*** Working data ***
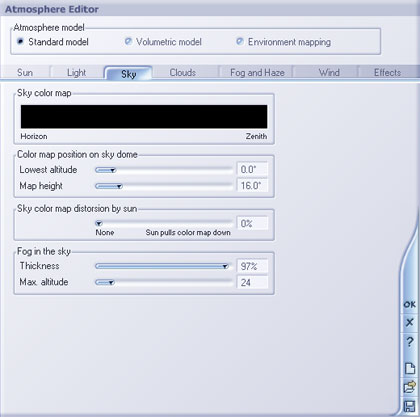Click the fog Thickness slider handle
This screenshot has height=417, width=420.
tap(225, 266)
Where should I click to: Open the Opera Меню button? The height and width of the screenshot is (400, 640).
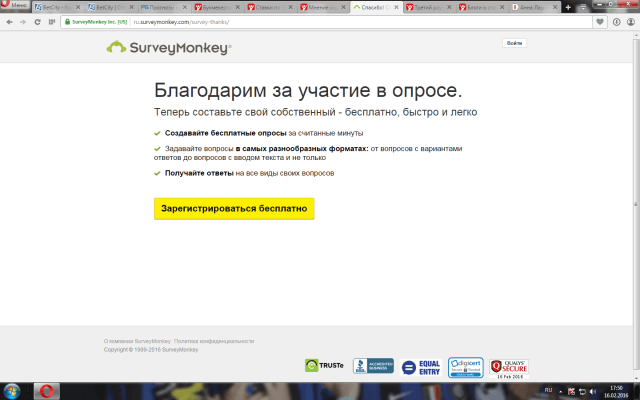(16, 6)
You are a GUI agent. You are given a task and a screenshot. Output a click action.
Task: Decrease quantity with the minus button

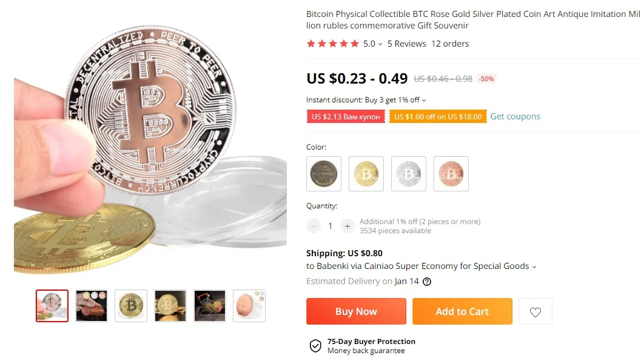(314, 226)
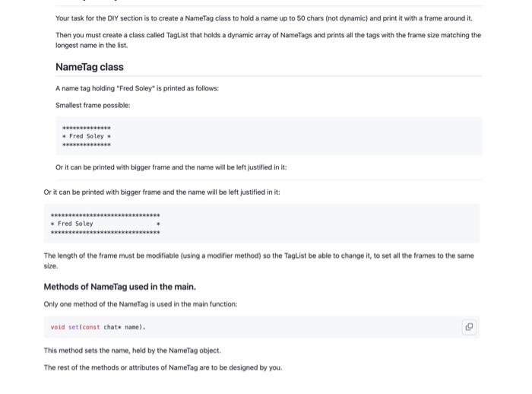This screenshot has width=532, height=394.
Task: Click the copy code icon
Action: point(469,327)
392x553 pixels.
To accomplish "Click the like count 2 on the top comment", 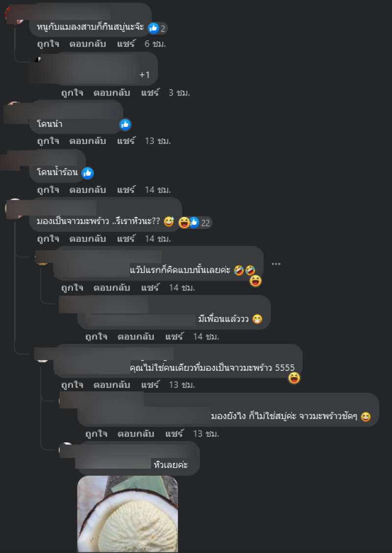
*** End of Working data ***
**Work order**
Write out word for word every line from the line with "You are a GUI" through the final line of the records, both included, skipping the pictures.

**Solution to this problem**
You are a GUI agent. You are given a task and a screenshot. Output a click action.
Task: Decrease quantity with the minus button

(314, 226)
This screenshot has width=532, height=394.
Task: Click the copy code icon
Action: point(469,327)
392x553 pixels.
To accomplish "Click the like count 2 on the top comment", 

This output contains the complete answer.